--- Supplied information Enclosed Below ---

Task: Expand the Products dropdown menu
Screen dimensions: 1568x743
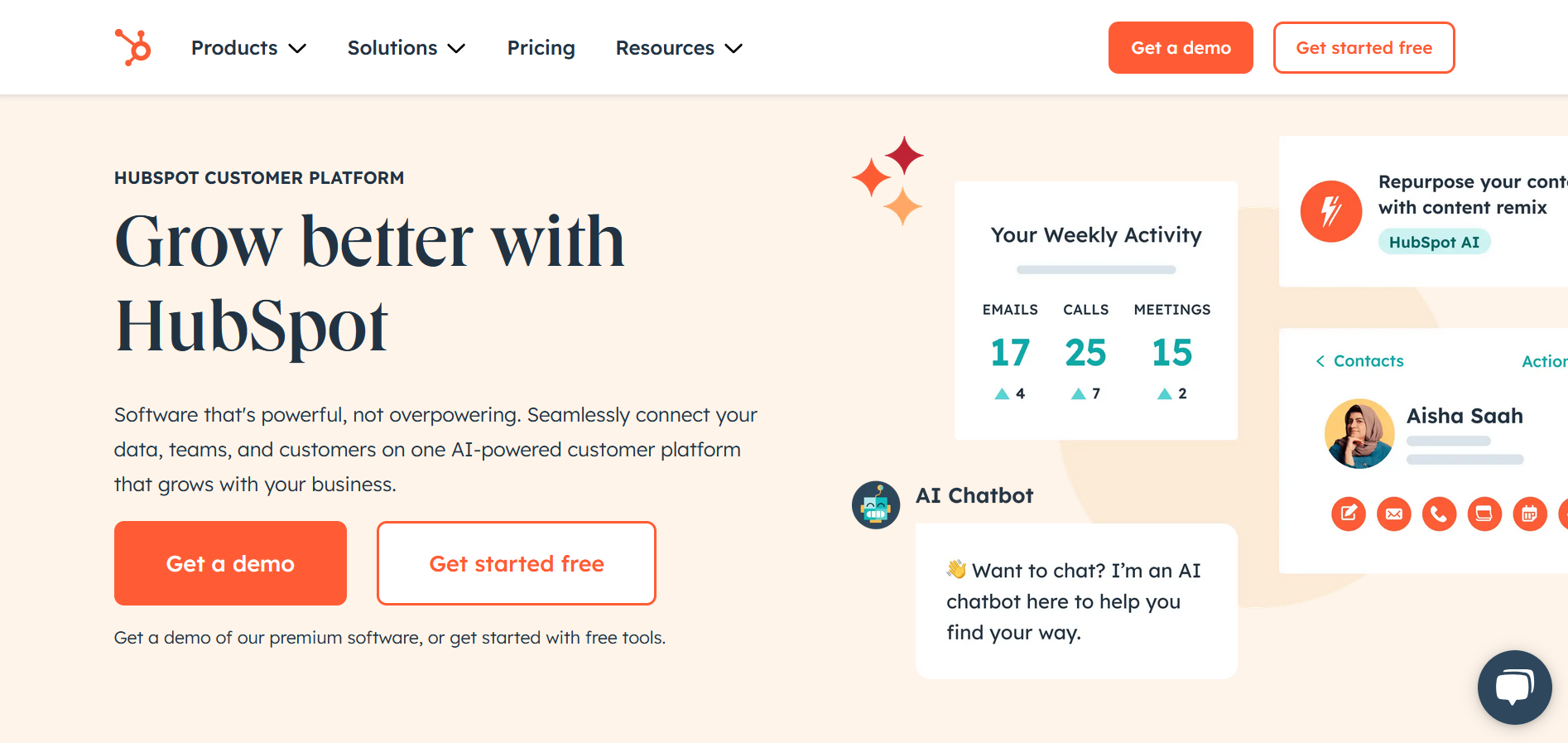Action: click(248, 48)
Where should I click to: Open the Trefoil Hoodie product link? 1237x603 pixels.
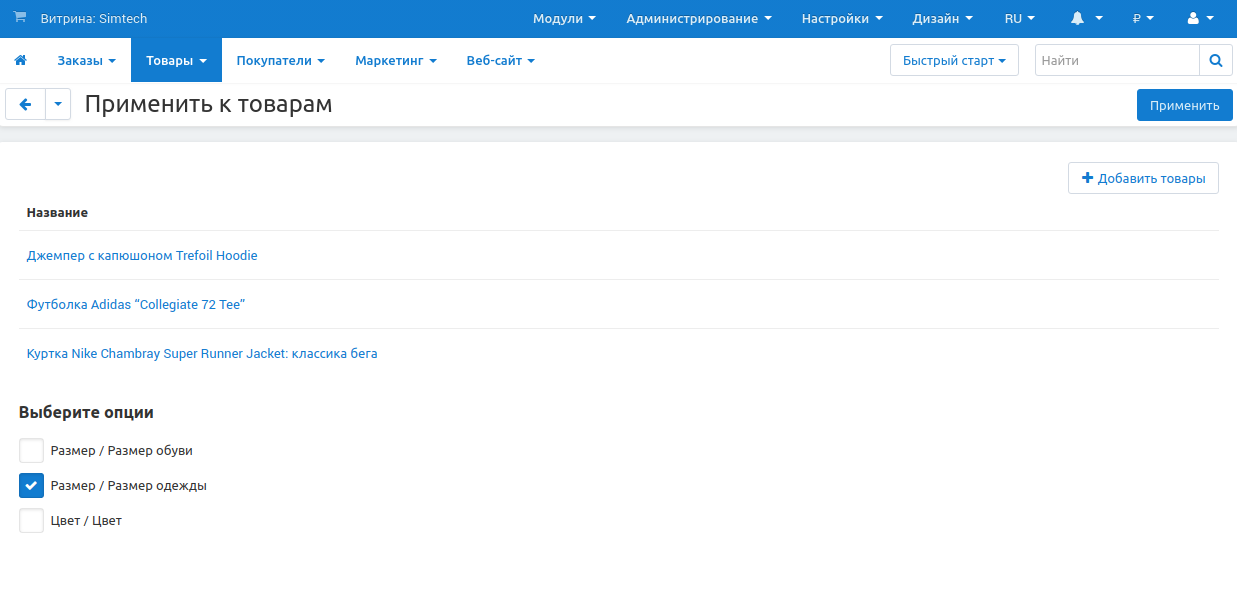142,256
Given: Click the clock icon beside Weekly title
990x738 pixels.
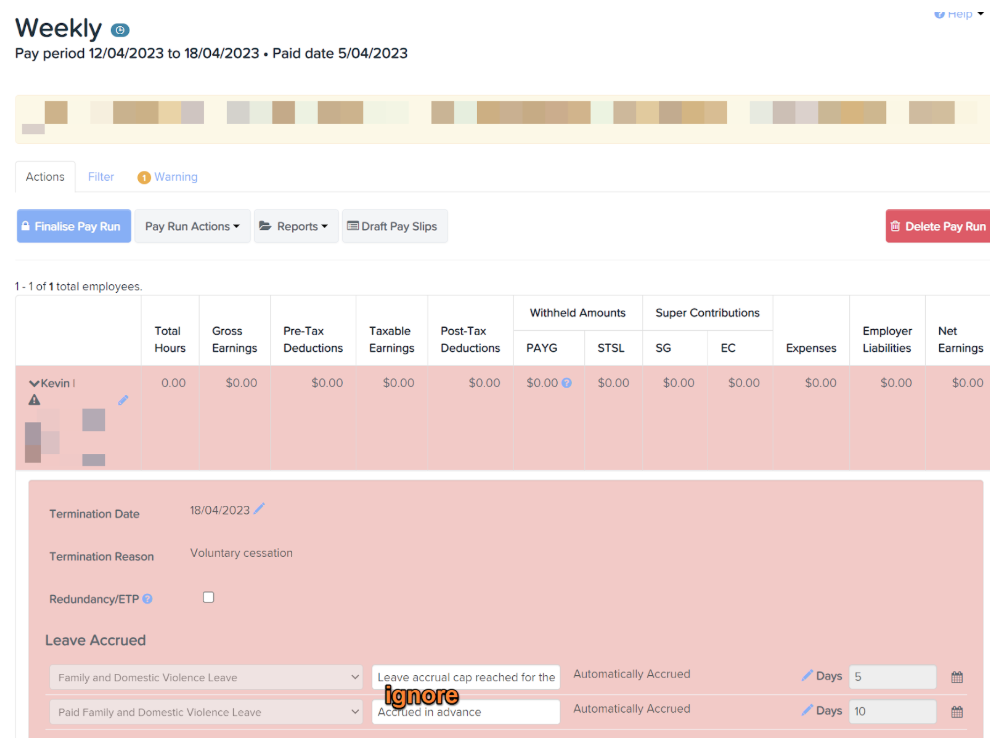Looking at the screenshot, I should click(x=120, y=30).
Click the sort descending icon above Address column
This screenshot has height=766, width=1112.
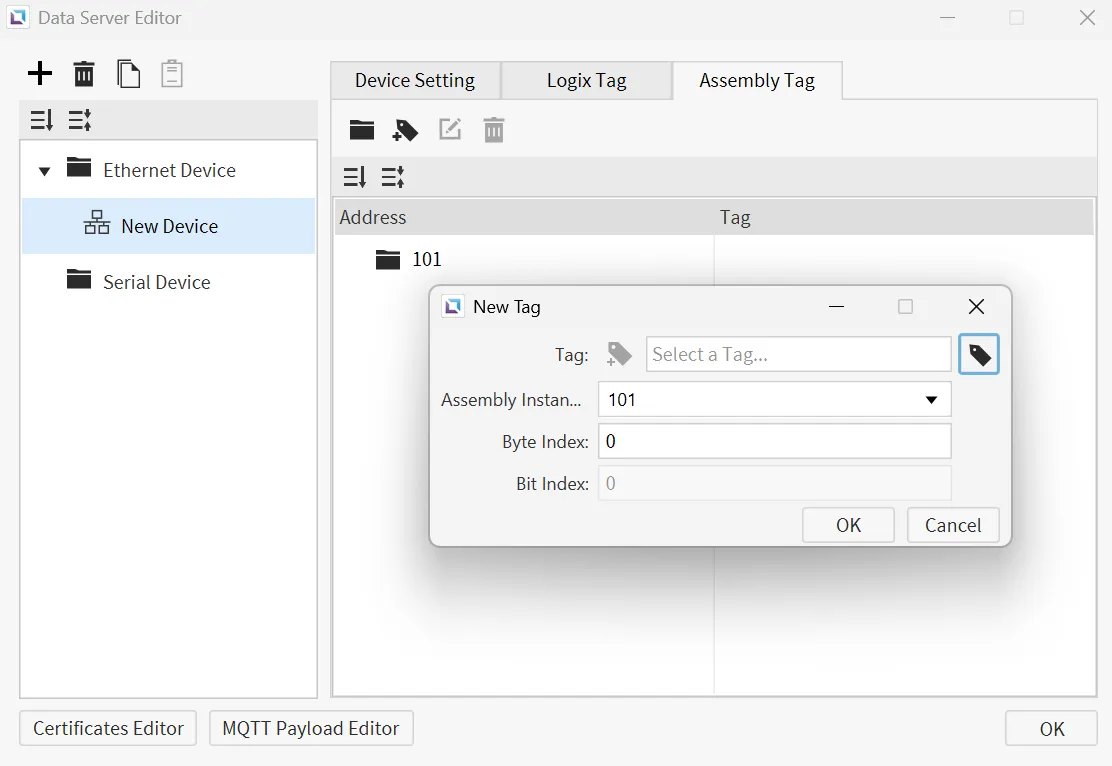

--- End of Enclosed Supplied information ---

Restate every entry above word for word; no picture belongs in the copy.

■ Answer:
Task: Expand the Products dropdown menu
Screen dimensions: 1568x743
Action: click(248, 48)
Where should I click to: Open the Trefoil Hoodie product link? 1237x603 pixels.
142,256
Given: Click the clock icon beside Weekly title
990x738 pixels.
Looking at the screenshot, I should click(x=120, y=30).
Click the sort descending icon above Address column
This screenshot has height=766, width=1112.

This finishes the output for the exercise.